Daily running of restaurants, cafes, bars and grab-and-go formats prioritizes speed and consistent quality to meet high passenger throughput. Cross-training enables flexible staffing across brands, improving labour utilization and shift coverage. Rigorous inventory rotation reduces waste and stockouts while audits ensure brand standards and regulatory compliance. SSP Group operates in over 30 countries (2024).
Data-driven SKU curation applies the 80/20 rule to balance margin, prep time and traveller tastes, prioritizing the 20% of SKUs that deliver ~80% of sales. Localization adds regional dishes and seasonal specials tailored to passenger demographics. Packaging and formats are optimized for carry-on and on-platform consumption, respecting TSA liquid rules (100 ml/3.4 oz) where relevant.
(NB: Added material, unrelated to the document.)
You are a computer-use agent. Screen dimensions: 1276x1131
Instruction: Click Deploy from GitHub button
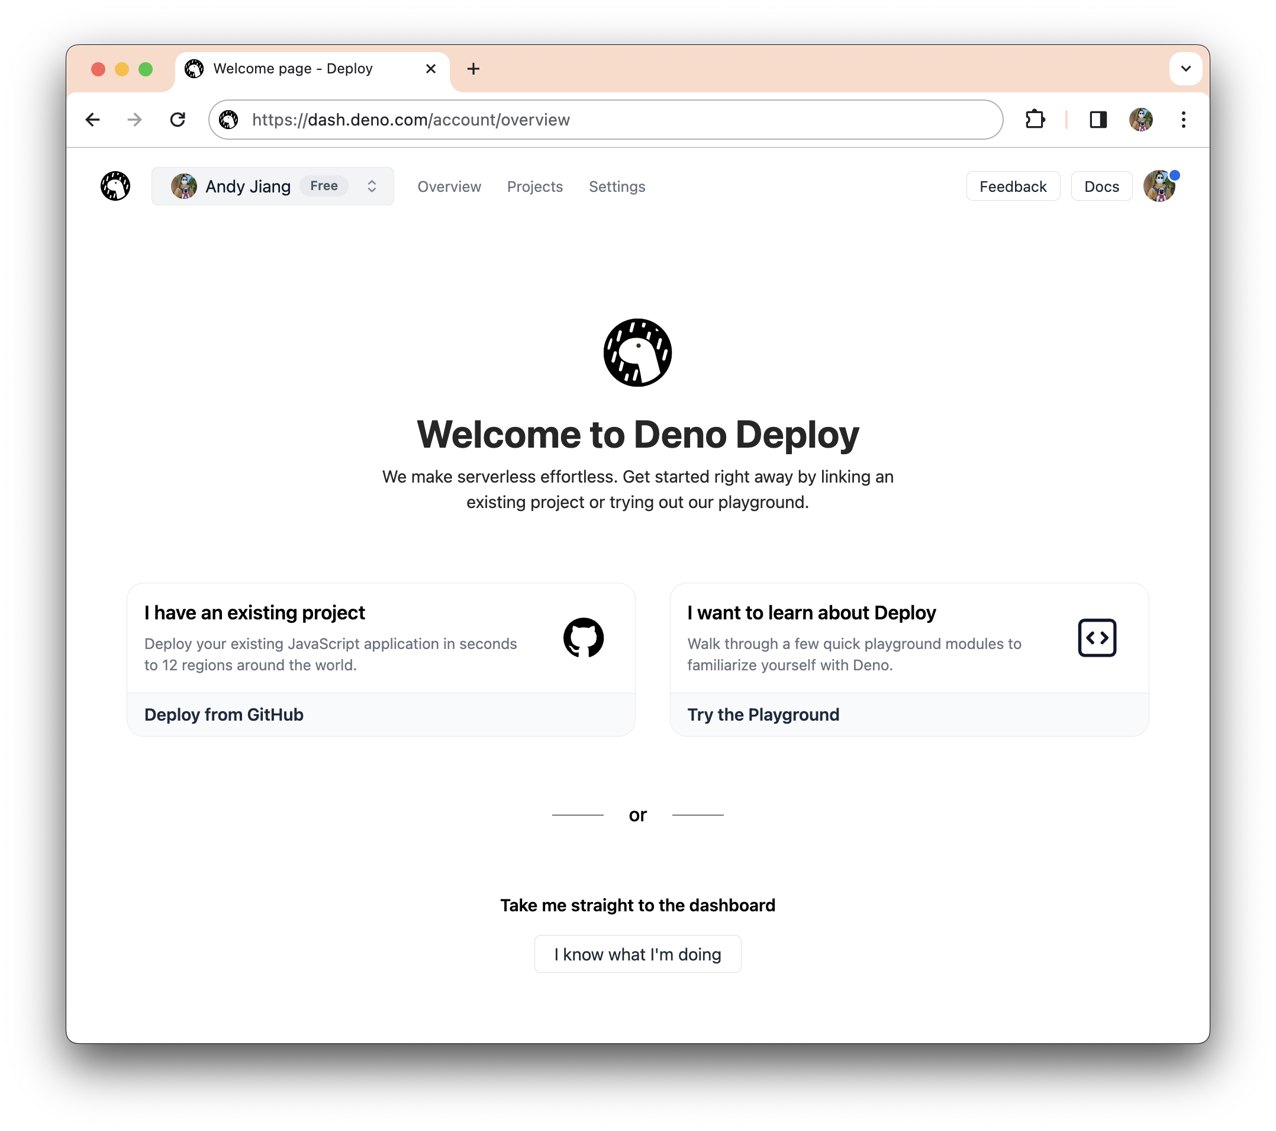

Nutritional, allergen and labeling follow EU FIC standards requiring declaration of 14 allergens.
Supply chain and demand forecasting
Supply chain and demand forecasting use passenger schedules, flight loads and rail timetables to set daily SKU mixes; in 2024 SSP operated in 35 countries, aligning deliveries to peak windows to boost sales conversion. Just-in-time deliveries and par levels cut shrink and working capital; vendor scorecards improved reliability and lowered costs, while contingency plans manage disruptions and demand surges.
- Passenger schedules → dynamic SKU forecasts
- JIT + par levels → reduced shrink & inventory
- Vendor scorecards → reliability & cost savings
- Contingency plans → mitigate disruptions/surges
Digital ordering and customer experience
Kiosks, QR and mobile pre-order reduced queue times and improved throughput by up to 30% in 2024 pilots; personalization and suggestive selling increased basket size ~10%; continuous feedback loops and service recovery preserved NPS; targeted promotions aligned to dayparts and travel peaks boosted off-peak revenue.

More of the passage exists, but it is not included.